JAKARTA, ARAHKITA.COM – Kepolisian Resor Metro Jakarta Timur terus memperkuat pengawasan terhadap aktivitas media sosial yang diduga berkaitan dengan aksi tawuran remaja. Langkah ini dilakukan untuk mendeteksi dini potensi gangguan keamanan dan ketertiban masyarakat (kamtibmas) di wilayah Jakarta Timur.

Wakil Kepala Polres Metro Jakarta Timur, AKBP Achmad Akbar, menyebut media sosial kini kerap dimanfaatkan sebagai sarana komunikasi hingga provokasi antar kelompok remaja.

“Media sosial saat ini sering digunakan sebagai alat komunikasi sekaligus provokasi sebelum terjadinya tawuran,” ujar Achmad Akbar saat Rapat Koordinasi Forum Koordinasi Pimpinan Kota (Forkopimko) di Kantor Wali Kota Jakarta Timur, Rabu (21/1/2026).

Menurut Akbar, pemantauan dilakukan untuk memetakan pola pergerakan kelompok serta mengantisipasi potensi bentrokan yang biasanya berawal dari unggahan atau percakapan di dunia maya. Dari hasil pemantauan awal, aparat menemukan sejumlah akun yang saling terhubung dan tergabung dalam grup tertutup.

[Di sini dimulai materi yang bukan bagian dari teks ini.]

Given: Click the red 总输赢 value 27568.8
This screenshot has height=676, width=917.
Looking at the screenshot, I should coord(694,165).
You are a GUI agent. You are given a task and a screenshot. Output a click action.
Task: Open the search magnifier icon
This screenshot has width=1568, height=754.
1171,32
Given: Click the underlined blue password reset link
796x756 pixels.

“Ada akun-akun yang membentuk grup tertutup untuk mengatur waktu, lokasi, bahkan strategi tawuran,” ungkapnya seperti dikutip dari Antara.

Data dan temuan tersebut selanjutnya akan dianalisis lebih mendalam oleh Tim Siber Polres Metro Jakarta Timur. Apabila ditemukan unsur pidana, kepolisian memastikan akan menindaklanjuti sesuai dengan hukum yang berlaku.

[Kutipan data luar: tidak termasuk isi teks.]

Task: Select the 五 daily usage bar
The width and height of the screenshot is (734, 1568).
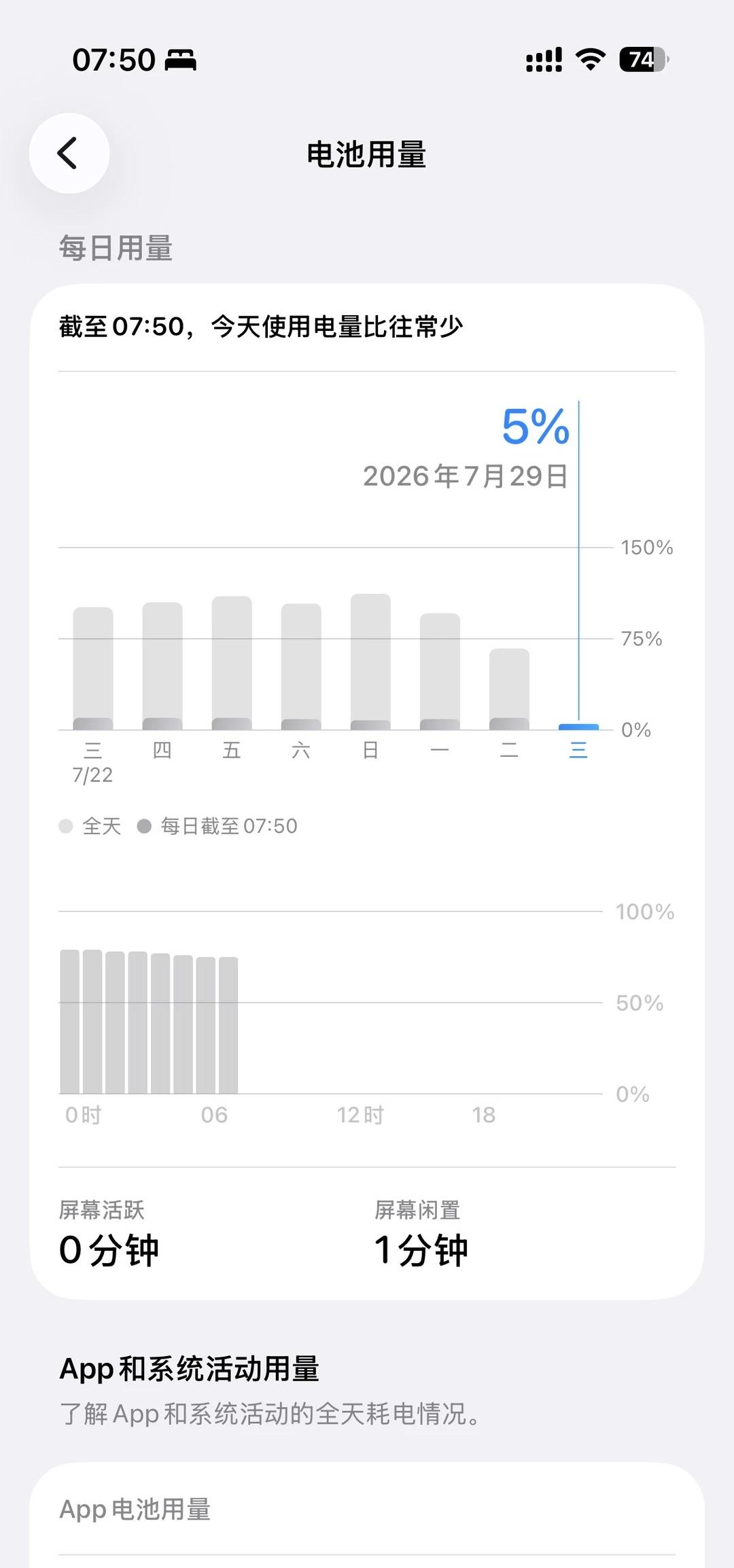Action: [x=232, y=663]
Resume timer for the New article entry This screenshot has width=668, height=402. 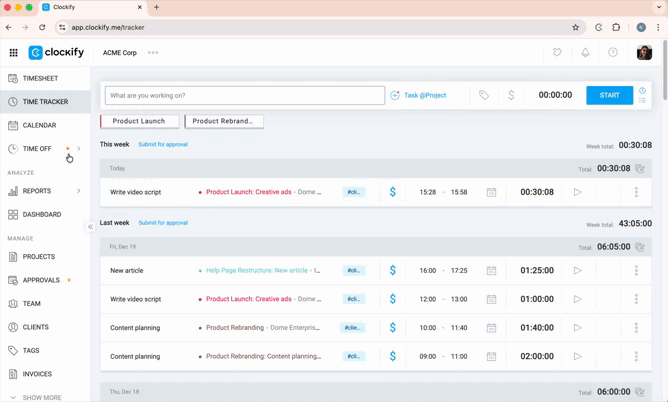pos(577,270)
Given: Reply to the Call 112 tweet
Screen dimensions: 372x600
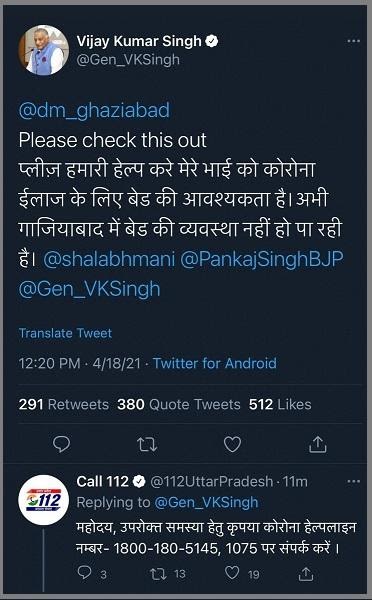Looking at the screenshot, I should click(84, 573).
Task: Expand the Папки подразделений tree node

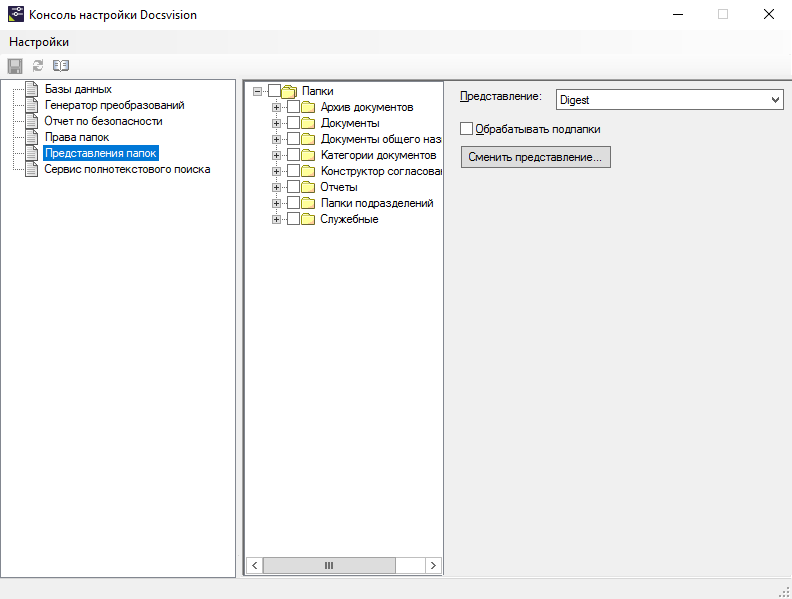Action: click(277, 203)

“Setelah dilakukan pengelompokan akun media sosial, kami melanjutkan dengan patroli siber. Dari sana bisa diidentifikasi siapa saja yang berpotensi terlibat, termasuk pola dan modus tawuran,” jelas Akbar.

Selain pengawasan di ruang digital, Polres Metro Jakarta Timur juga meningkatkan patroli lapangan di sejumlah titik rawan tawuran, terutama pada malam hingga dini hari. Upaya ini dilakukan secara terpadu bersama jajaran Polsek serta unsur pemerintah setempat.

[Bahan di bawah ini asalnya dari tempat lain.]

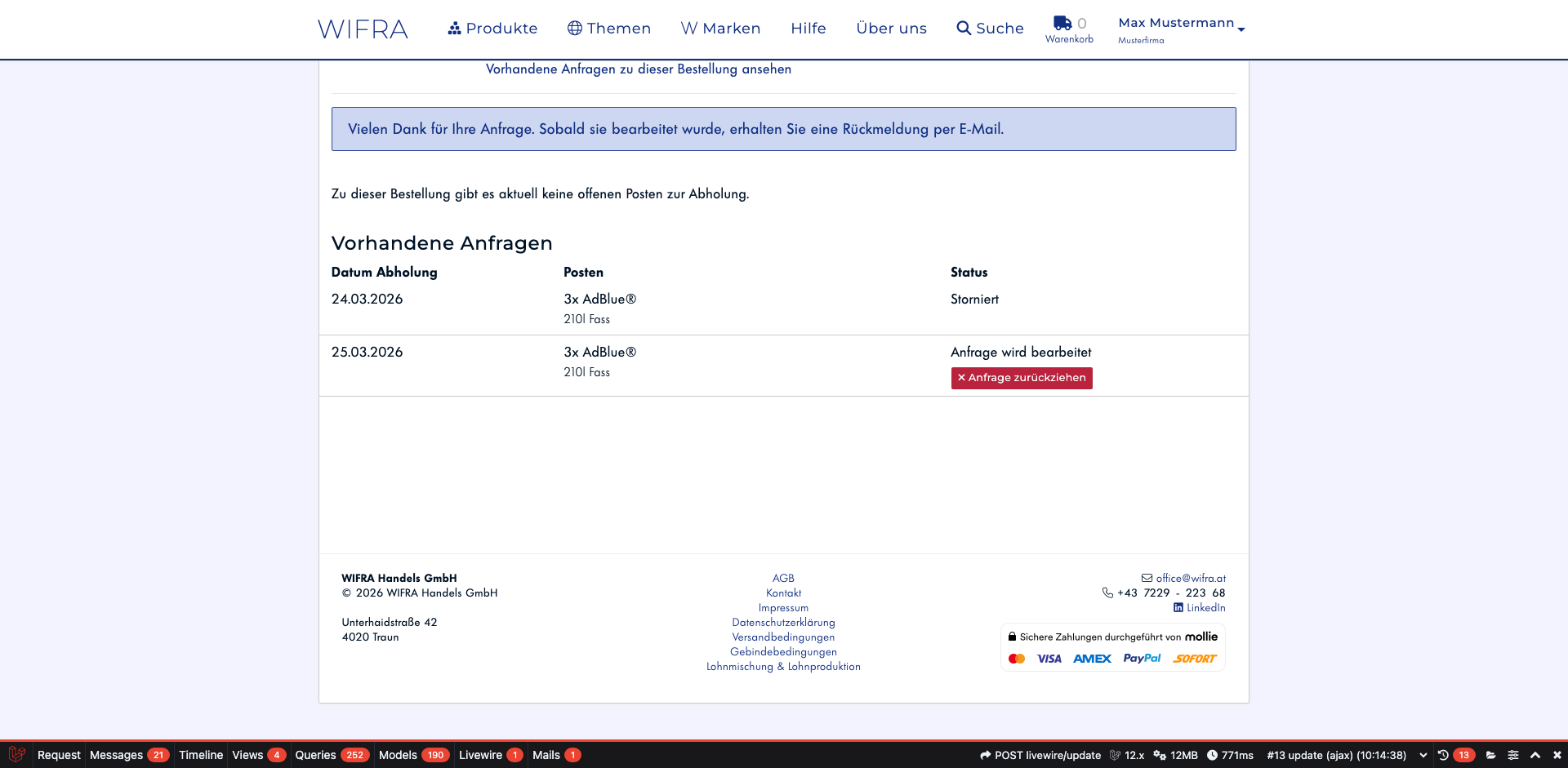
Task: Click the WIFRA logo
Action: (x=363, y=29)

Pihak kepolisian turut mengimbau peran aktif orang tua dalam mengawasi aktivitas anak-anak, khususnya dalam penggunaan media sosial. Masyarakat juga diminta tidak ragu melapor jika mengetahui rencana tawuran atau aktivitas mencurigakan di lingkungan sekitar.

“Pencegahan tawuran tidak bisa hanya mengandalkan polisi. Keterlibatan keluarga, sekolah, dan masyarakat sangat penting agar anak-anak tidak terjerumus ke dalam aksi kekerasan,” tegasnya.

Sebagai catatan, sepanjang tahun 2025 tercatat sebanyak 119 kejadian tawuran terjadi di wilayah hukum Polres Metro Jakarta Timur.